LEVENT GÜLTEKİN
acikcenk@gmail.com
@acikcenk
‘Muhtemel bir seçimde Millet İttifakı’nın adayı kim olacak‘ tartışmaları hız kesmeden devam ediyor.
Son olarak da CHP lideri Kemal Kılıçdaroğlu’nun ismi üzerinden yürütülen bir tartışma başladı.
Adaylığı meselesinde Kemal beyin bir yıl önce verdiği röportajda neler söylediğini aktaracağım ama önce bu konuda bazı noktalara dikkatinizi çekmek istiyorum.
Adaylık meselesi, Millet İttifakı için en ciddi sorun yaratan tartışmalardan biri. Hem muhalif tabanda isimler bazında bir tartışma ve ayrışma yaratıyor hem de siyasi aktörler arasında ciddi bir rekabete neden oluyor.
Dahası isimler üzerinden sürdürülen tartışma ülkedeki asıl durumun vahametinin kavranmasını da engelliyor.

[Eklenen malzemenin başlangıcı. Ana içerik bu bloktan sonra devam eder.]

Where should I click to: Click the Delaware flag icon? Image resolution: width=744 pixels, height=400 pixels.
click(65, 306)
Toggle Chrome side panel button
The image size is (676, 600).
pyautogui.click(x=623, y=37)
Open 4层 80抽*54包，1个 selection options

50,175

Çünkü aday tartışması ülkede her şey normalmiş, mesele bir iktidar değişikliği meselesiymiş, ‘otoriter, tek adam rejimi‘ meselesi yokmuş, demokratik meşruiyeti olan, adil, şeffaf, açık bir seçim olacakmış, tek mesele iyi bir aday çıkarma meselesiymiş gibi bir algının da oluşmasına neden oluyor.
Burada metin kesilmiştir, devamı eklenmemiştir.